Cordialidade existencial
Quando o despertador toca, acordo e dirijo-me ao banheiro. Abro a torneira, e sinto aquela água cintilante molhando o meu rosto. Desligo a torneira, seco meu rosto naquela toalha esquecida, e olho-me no espelho como se aquela água recém desperdiçada tivesse tirado as marcas e olheiras do meu olhar cansado. Frustração. Percebo que todas as tentativas de mudança só servem para me mostrar que tenho sido o mesmo de ontem, e que amanhã serei o mesmo de hoje. Talvez seja porque eu ainda não tenha notado que mudanças drásticas são sempre inviáveis quando somos aquilo que, no fundo, sempre tivemos vontade de ser. Não obstante, o que busco, na verdade, é atingir sempre a chamada 'cordialidade existencial', paz interior com minhas emoções e exterior com as relações humanas. É daí que justifico esse meu anseio por mudança. Anseio este que clama por esplendor toda vez que meus pensamentos não condizem mais com o que se mostra momentaneamente "mais aceito" no âmbito social.
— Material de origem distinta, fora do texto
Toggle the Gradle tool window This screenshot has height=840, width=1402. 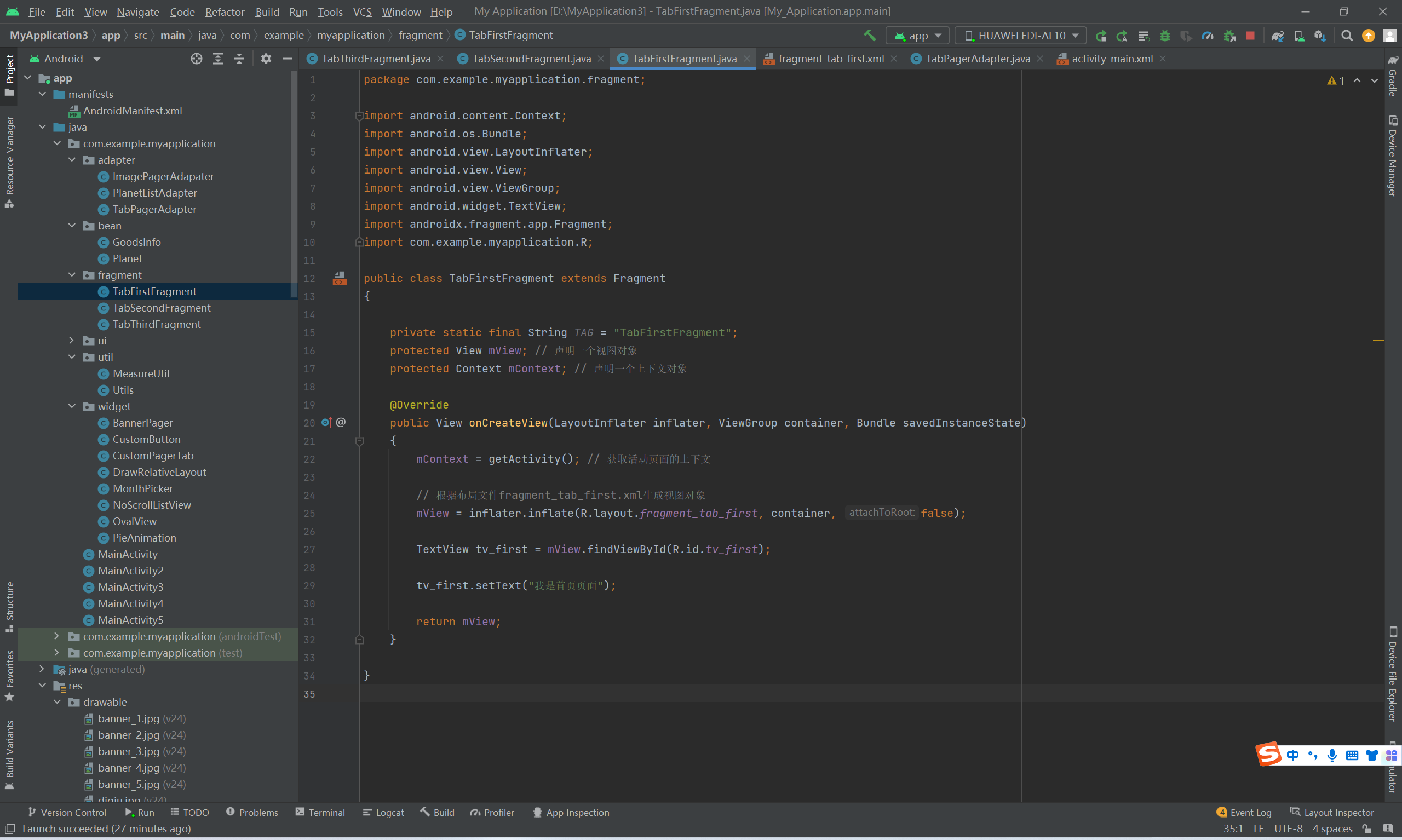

-Oras! Não estaria eu errado por querer mexer no meu íntimo sem vontade? Sim. Claro que sim!
O fato é que todos pensam desta maneira. Mas nem todos têm coragem o suficiente para admitir que é muito mais satisfatório ser aceito socialmente pela maioria, mesmo não sendo adepto aos preceitos que regem a 'organização social' dessa maioria, a ser rejeitado por ser um pobre moralista hipócrita, cheio de ideias fantasiosas e utópicas.
Esse é o nosso sistema. Nosso dia a dia. Nossa arrogância. Nossa soberba. Nossa realidade.
A humanidade é triste. Mas faço da tristeza cotidiana minha aliada.
E então, depois desse minuto de reflexão parado em frente ao espelho, retorno ao quarto, coloco minha melhor roupa e penso: "hoje o dia vai ser como eu quiser, serei quem eu quiser e da maneira que eu quiser".
E assim tem sido. Porque a vida é um prêmio àqueles que não têm medo de mudar, de se atrever, nem de errar, nem de ser simplesmente quem, no fundo, nunca deixaram de ser.